:: PASSAGE GIVEN ::

○ ○ ○

SP Daylight #4449 Update

Southern Pacific #4449 (The Daylight) and her crew are gearing up and getting ready for their 2500 mile trip to TrainFestival 2009 from Portland, OR. The "Daylight" will be departing Portland on July 3 at 8:00am heading east to Michigan. A complete schedule is available at the TrainFestival website. Click Here to View Tickets are also available to ride behind the Daylight.

Mainline Steam Fundraiser

The Steam Railroading Institute, Friends of Southern Pacific #4449 and Friends of the 261 are working together to sell tickets on the Milwaukee Road "Super Dome". You can buy a day pass to ride in style behind the #4449 through the Rockies for as little as $299/day. There are a limited number of tickets for each day. Proceeds from the sales are split between the steam locomotive operators. Click here to purchase yours!

○ ○ ○

:: GIVEN DATA ::
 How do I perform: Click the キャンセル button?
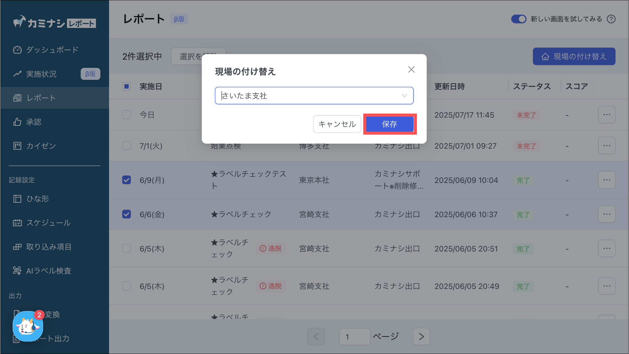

○ ○ ○

:: CHALLENGE ::
Answer these questions from the text on SP Daylight #4449:
(a) On what date and at what time will the Daylight leave Portland?
(b) How many miles is the trip to TrainFestival 2009?
(c) What is the lowest price for a day pass on the Milwaukee Road "Super Dome"?
The data has no connection to the text on SP Daylight #4449.

:: FULL ANSWER ::
(a) July 3 at 8:00am
(b) 2500 miles
(c) $299 per day